What you need to do: Should a line below contain the word "bottom", report it.

--------------------------------------------------

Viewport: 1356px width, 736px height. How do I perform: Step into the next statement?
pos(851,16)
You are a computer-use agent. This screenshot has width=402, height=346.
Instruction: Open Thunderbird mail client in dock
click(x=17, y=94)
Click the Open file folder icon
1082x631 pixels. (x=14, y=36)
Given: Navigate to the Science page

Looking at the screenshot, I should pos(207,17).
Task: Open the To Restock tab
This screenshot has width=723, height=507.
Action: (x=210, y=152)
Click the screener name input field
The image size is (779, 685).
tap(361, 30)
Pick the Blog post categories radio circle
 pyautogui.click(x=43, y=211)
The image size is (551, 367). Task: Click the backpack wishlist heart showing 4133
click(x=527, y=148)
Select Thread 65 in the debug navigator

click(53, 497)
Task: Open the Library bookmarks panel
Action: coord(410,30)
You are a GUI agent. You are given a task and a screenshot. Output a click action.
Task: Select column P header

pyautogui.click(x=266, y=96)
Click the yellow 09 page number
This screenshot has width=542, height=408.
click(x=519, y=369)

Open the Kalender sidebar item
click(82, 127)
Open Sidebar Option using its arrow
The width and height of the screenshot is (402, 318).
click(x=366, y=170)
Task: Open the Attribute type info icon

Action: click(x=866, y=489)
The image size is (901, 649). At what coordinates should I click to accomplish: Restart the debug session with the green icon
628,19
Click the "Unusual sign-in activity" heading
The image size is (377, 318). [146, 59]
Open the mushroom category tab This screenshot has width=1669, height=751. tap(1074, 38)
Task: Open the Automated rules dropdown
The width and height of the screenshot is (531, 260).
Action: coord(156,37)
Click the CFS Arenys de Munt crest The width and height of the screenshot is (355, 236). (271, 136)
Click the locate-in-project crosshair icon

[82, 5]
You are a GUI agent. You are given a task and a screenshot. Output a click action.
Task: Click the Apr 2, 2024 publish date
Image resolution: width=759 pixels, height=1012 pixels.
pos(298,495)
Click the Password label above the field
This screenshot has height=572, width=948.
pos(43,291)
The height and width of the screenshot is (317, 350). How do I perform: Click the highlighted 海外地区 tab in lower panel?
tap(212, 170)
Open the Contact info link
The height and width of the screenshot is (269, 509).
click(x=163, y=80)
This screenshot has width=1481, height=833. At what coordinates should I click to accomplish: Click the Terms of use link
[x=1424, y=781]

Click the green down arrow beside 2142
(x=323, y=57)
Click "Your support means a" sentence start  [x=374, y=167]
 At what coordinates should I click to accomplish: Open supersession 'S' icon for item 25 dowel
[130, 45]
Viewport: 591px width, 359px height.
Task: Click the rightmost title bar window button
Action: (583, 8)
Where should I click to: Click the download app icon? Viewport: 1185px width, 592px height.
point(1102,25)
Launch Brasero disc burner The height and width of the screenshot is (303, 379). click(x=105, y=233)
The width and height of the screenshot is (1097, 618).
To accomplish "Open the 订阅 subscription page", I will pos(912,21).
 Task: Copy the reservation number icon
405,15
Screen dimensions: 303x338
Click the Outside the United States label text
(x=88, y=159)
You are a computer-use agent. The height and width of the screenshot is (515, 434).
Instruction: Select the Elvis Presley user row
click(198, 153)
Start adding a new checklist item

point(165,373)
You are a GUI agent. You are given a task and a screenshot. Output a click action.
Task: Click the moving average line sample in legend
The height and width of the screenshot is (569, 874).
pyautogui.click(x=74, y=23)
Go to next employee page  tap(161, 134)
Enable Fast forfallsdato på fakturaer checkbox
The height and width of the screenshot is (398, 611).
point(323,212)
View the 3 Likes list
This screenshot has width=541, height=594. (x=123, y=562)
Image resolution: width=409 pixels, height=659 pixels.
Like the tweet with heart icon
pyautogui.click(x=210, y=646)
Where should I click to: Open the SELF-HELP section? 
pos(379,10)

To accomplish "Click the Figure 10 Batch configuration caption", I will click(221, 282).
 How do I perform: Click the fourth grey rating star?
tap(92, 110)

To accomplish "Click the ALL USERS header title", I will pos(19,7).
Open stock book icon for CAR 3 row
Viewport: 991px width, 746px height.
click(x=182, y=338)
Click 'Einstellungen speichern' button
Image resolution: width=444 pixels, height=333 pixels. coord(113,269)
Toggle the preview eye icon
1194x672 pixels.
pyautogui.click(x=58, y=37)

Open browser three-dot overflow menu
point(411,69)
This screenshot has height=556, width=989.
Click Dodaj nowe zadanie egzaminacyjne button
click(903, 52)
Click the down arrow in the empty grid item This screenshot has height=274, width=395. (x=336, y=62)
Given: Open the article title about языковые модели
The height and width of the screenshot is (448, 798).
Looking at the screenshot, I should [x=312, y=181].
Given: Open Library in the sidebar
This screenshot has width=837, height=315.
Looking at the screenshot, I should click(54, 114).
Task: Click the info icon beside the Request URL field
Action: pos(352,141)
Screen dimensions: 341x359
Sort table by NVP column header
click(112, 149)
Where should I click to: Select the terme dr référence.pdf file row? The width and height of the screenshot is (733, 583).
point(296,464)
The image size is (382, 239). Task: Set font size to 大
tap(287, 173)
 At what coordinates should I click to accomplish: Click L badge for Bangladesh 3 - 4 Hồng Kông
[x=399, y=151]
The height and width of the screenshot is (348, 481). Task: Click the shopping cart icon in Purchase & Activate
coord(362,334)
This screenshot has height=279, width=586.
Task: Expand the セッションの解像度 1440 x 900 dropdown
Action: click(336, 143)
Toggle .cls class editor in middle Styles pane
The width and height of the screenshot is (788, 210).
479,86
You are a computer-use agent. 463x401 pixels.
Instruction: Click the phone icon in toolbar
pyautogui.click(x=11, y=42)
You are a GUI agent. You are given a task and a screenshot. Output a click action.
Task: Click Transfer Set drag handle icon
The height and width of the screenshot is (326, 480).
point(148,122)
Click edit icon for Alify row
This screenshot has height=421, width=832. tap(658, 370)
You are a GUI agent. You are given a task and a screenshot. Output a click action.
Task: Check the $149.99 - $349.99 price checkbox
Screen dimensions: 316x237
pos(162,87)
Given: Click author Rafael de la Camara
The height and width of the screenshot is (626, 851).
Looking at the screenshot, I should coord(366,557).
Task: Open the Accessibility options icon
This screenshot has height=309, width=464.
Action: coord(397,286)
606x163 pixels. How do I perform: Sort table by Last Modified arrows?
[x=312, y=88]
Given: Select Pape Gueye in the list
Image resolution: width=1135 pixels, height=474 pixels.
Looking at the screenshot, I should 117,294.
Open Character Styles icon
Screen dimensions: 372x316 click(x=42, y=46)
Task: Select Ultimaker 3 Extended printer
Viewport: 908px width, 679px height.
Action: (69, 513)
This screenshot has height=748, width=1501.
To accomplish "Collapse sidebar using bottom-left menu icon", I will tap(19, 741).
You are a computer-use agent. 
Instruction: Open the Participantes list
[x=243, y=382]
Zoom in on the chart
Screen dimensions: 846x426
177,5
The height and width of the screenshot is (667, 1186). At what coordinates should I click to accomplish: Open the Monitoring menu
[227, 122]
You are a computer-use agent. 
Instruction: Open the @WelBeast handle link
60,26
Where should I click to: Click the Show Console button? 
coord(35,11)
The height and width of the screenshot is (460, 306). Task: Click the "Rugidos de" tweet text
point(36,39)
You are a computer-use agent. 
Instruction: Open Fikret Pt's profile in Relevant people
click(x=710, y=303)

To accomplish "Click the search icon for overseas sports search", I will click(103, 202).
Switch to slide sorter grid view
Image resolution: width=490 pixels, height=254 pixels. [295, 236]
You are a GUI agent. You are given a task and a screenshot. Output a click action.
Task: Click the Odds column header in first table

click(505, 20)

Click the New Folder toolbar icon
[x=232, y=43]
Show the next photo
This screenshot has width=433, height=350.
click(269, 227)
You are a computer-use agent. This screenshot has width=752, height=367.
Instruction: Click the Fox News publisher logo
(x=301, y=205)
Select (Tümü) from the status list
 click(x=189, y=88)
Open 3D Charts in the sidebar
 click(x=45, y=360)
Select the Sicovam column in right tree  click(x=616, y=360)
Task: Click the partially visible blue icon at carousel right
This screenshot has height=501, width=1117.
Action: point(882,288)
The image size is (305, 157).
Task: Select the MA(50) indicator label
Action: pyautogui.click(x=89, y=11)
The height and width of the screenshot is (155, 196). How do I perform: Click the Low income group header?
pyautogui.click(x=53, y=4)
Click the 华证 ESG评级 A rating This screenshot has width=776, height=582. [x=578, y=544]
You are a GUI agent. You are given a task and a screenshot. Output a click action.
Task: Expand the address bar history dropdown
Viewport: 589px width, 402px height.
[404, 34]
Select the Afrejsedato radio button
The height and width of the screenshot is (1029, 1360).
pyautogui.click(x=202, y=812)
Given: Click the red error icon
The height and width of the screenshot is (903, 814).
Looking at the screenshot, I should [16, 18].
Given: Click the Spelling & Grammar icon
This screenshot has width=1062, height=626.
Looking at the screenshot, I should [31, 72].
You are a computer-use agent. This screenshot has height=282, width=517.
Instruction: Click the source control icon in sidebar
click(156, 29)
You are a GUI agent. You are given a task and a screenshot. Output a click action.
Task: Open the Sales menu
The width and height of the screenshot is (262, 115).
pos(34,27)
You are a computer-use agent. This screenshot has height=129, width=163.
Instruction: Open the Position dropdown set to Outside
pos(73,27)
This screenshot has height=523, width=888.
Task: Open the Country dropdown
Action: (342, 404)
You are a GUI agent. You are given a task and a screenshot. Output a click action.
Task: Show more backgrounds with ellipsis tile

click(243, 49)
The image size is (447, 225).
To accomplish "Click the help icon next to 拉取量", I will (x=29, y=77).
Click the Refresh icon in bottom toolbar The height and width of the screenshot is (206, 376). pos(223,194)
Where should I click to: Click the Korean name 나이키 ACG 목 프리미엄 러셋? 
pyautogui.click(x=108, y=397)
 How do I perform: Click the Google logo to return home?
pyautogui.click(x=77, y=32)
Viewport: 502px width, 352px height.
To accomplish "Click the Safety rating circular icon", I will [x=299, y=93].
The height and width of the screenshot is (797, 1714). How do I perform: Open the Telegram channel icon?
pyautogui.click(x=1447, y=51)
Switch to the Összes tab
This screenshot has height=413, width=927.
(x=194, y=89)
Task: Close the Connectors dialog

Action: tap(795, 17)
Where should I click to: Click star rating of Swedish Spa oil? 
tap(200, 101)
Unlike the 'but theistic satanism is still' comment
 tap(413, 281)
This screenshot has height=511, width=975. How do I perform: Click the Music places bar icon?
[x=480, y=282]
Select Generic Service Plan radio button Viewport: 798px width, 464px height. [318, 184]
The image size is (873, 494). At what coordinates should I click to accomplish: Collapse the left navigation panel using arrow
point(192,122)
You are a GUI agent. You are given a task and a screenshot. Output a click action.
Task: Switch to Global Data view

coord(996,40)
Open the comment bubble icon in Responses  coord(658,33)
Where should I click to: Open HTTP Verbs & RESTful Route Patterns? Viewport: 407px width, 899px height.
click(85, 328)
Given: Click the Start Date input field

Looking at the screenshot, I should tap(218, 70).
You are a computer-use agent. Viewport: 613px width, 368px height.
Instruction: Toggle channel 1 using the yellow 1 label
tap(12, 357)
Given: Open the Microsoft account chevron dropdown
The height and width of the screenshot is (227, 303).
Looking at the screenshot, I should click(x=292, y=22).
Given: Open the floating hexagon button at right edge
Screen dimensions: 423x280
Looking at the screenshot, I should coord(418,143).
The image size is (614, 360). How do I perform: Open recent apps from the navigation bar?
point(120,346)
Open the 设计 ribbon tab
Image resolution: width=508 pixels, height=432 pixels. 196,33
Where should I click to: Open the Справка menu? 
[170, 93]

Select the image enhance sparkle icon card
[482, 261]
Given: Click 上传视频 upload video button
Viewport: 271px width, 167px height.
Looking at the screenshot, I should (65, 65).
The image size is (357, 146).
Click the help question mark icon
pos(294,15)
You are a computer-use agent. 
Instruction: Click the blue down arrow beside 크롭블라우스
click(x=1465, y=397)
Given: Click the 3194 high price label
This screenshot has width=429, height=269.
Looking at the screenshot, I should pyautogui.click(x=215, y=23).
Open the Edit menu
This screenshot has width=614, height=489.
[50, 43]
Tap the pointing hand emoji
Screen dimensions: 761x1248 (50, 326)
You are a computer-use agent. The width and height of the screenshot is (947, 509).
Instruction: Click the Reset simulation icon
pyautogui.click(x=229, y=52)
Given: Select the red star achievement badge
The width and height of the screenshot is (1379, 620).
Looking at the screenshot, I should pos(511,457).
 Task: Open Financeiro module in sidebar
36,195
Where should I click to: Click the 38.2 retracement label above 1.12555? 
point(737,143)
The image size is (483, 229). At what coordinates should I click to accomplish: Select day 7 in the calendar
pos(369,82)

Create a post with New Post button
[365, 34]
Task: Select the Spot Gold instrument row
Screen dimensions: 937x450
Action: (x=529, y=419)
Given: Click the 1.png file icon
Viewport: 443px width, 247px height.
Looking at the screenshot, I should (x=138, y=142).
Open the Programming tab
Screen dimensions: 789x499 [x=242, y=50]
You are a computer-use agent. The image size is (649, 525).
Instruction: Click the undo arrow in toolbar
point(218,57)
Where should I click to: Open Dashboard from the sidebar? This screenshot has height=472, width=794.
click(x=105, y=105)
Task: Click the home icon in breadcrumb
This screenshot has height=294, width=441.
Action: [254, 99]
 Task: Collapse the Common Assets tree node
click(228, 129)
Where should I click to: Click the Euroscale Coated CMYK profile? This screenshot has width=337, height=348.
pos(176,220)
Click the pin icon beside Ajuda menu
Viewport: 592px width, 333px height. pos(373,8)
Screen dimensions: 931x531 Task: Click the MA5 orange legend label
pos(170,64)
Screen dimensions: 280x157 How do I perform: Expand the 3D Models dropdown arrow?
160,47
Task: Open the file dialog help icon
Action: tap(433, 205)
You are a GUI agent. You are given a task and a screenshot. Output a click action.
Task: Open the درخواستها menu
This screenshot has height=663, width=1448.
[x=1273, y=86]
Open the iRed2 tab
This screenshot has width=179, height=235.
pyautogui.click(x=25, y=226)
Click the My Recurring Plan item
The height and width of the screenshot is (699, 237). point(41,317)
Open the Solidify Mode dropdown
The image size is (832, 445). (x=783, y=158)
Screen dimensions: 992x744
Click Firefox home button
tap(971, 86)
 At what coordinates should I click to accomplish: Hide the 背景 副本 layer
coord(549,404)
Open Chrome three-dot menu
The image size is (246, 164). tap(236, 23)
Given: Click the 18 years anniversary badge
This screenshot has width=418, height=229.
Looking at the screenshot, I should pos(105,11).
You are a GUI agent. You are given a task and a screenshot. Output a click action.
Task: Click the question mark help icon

--------------------------------------------------

Task result:
To accomplish "Collapse sidebar using bottom-left menu icon", I will tap(19, 741).
Click the Refresh icon in bottom toolbar The height and width of the screenshot is (206, 376). pos(223,194)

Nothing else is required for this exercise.